→ EXERCISE DESCRIPTION
Only one portion of the data is to be written out: from the line bearing "This screenshot has height=1154, width=654." through the line bearing "Switch language with the UK flag". Write it exactly as it appears.

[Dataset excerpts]
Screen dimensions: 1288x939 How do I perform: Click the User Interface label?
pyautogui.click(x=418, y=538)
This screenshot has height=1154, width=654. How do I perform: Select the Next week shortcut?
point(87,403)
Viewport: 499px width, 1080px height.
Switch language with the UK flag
* * *
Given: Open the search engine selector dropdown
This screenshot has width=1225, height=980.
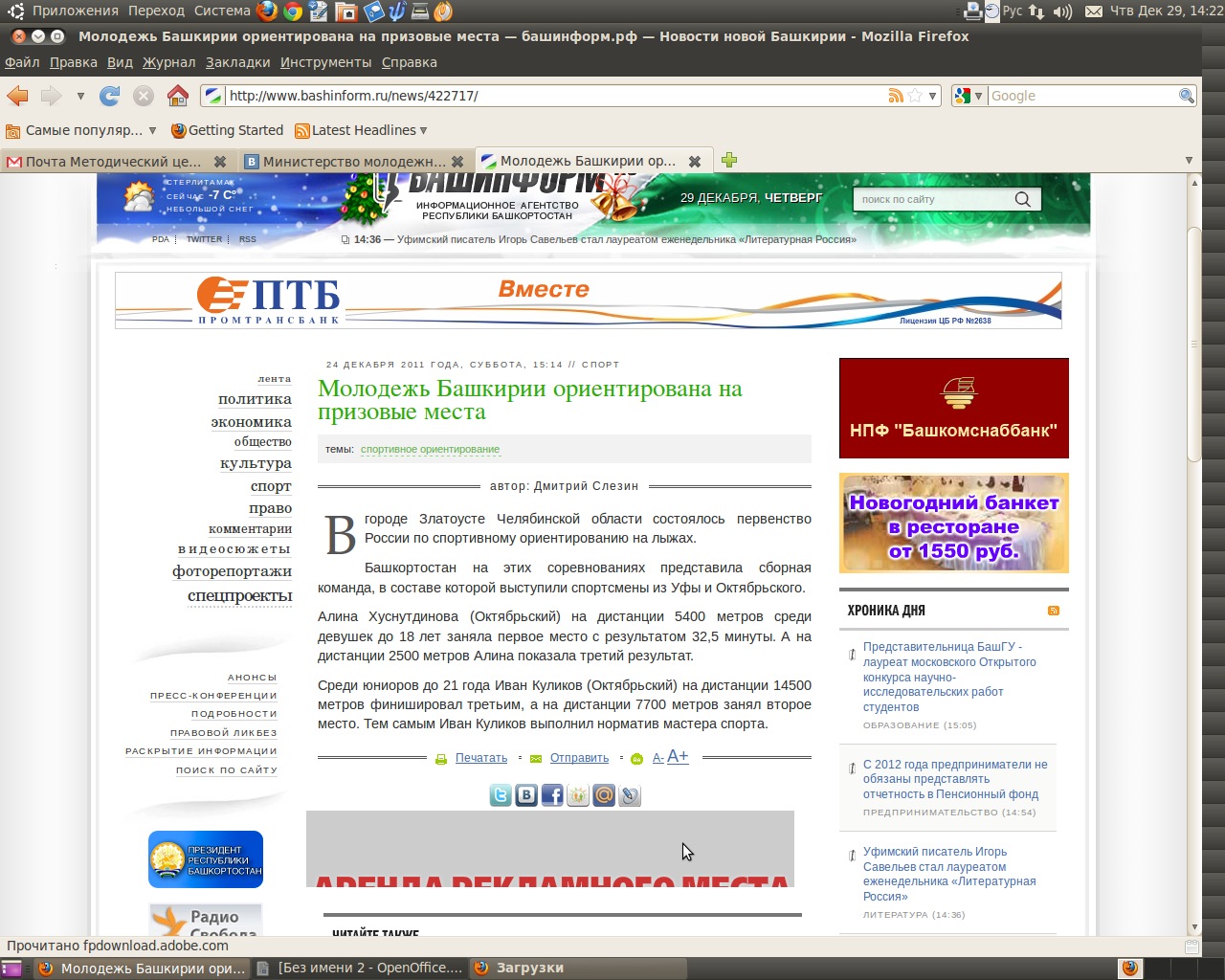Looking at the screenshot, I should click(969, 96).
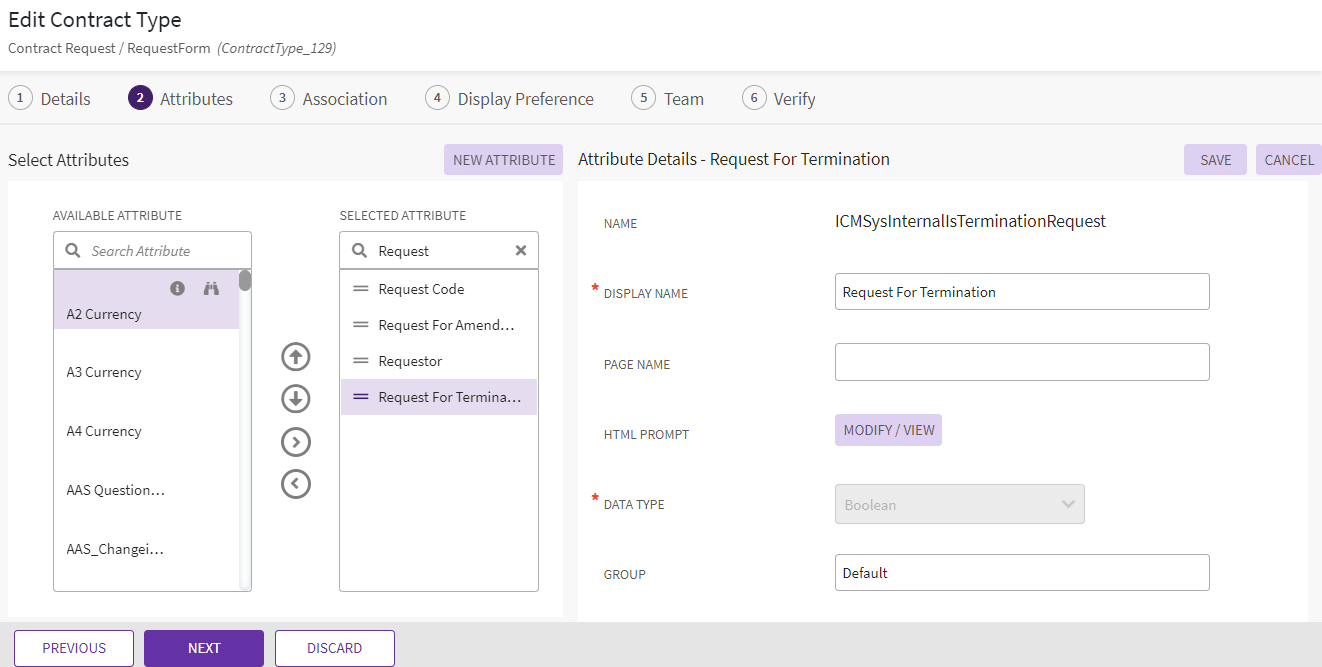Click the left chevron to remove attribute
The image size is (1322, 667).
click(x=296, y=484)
==
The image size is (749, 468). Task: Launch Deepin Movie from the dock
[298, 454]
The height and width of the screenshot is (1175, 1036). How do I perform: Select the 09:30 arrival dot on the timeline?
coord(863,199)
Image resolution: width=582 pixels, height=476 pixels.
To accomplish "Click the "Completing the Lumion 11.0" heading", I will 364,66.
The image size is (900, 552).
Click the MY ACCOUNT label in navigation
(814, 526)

→ TASK ANSWER
This screenshot has height=1154, width=654. How do I perform: Select the Next week shortcut?
point(87,403)
Viewport: 499px width, 1080px height.
Switch language with the UK flag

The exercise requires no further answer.